Blaming FDA's Enforcement Discretion, Company Files for Bankruptcy
Posted 06 August 2012 | By
Missouri-based KV Pharmaceutical, the manufacturer of pre-term birth prevention compound Makena (hydroprogesterone caproate injection), has filed for bankruptcy in federal court citing the US Food and Drug Administration's (FDA) "lack of enforcement" of the company's marketing exclusivity rights, reports Bloomberg.
The filing could mark a final chapter in a long-running and often controversial saga between KV and FDA.
The entire matter stems FDA's 2011 approval of Makena, also known as 17P. The drug had been used for years to prevent pre-term births, but had not undergone significant clinical testing to see if there were any safety risks associated with its use. KV put the drug through clinical testing, showing it to be safe and effective for its intended use.
As a result of the approval, KV won marketing exclusivity rights for the drug, and ordered competing copies of the drug off the market while simultaneously announcing a substantial price increase. Whereas the drug used to cost $20 per injection, KV set the new price at $1,500 per injection before subsequently lowering it to $690 per injection in the face of a firestorm of bad publicity.

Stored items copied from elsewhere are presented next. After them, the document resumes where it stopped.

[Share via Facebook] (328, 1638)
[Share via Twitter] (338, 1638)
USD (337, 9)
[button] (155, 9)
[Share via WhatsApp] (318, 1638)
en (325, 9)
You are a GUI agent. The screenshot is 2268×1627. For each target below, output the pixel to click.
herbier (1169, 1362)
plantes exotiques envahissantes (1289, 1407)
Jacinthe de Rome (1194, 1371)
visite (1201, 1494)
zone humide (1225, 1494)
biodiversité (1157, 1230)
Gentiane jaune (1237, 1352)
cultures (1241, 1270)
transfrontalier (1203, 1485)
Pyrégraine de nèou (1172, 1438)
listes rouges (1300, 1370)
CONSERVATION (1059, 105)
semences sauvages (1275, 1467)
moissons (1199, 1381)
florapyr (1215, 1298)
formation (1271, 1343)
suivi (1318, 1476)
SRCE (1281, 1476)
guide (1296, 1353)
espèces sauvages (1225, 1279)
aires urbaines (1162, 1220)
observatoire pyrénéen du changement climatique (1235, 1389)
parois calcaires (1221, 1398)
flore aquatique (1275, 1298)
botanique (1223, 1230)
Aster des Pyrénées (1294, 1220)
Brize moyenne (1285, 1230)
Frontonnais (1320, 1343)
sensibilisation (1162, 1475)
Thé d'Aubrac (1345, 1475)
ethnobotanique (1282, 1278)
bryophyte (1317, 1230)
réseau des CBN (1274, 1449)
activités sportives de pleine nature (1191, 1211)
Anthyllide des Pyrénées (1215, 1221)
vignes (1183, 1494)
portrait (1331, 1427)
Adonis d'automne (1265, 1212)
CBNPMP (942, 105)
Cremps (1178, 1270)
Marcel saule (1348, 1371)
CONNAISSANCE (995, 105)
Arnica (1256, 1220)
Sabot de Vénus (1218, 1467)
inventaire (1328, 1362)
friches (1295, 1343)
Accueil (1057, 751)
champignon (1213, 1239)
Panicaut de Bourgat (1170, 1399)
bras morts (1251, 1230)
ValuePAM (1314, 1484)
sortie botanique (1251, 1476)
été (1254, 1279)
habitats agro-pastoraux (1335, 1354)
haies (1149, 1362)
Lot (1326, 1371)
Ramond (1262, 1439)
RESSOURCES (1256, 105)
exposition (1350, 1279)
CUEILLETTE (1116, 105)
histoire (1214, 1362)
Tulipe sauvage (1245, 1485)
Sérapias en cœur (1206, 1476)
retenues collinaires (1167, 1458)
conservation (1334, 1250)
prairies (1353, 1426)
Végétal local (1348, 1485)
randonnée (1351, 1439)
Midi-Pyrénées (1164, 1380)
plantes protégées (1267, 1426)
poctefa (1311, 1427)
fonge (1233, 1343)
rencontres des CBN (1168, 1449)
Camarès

In November 2011 FDA said it would allow compounding pharmacies to continue to manufacture the drug on a small scale as long as they could conform to quality standards and, despite KV's protestations, affirmed this decision again in June 2012.
KV Files Suit Against FDA
The company filed a lawsuit against FDA soon thereafter, saying it faced the prospect of running out of cash and financing because of an unexpectedly adverse reimbursement environment resulting from FDA's compounding exemption
"Unless FDA publicly signals that it will stop the unlawful competition by non-customized compounded drugs … K-V will not be able to attract new capital at a reasonable cost, and is likely to exhaust its working capital within three to six months and be forced to file bankruptcy before then," the company wrote in its complaint. "As a result of FDA's Statement, Makena is being, and will continue to be, widely displaced in the market by compounded version of Makena, known as 17P."
KV said many insurers, including Medicaid, refused to purchase versions of the drug sold by the company, and instead opted for the compounded versions usually made at the hospital. "The lack of enforcement has also led certain state Medicaid agencies to impose barriers to access to Makena on low-income pregnant women at high risk for recurrent preterm birth, despite those states' legal obligation to cover FDA-approved drugs," explained Greg Davis, KV's CEO, in a statement.
FDA has disputed KV's claims, saying the agency's intended actions are legal under existing case precedent, and that the FDA actually did not make any enforcement actions against any entity, making KV's lawsuit meritless. "It would be both inappropriate and contrary to the public interest" to reject FDA's enforcement priorities, the agency concluded.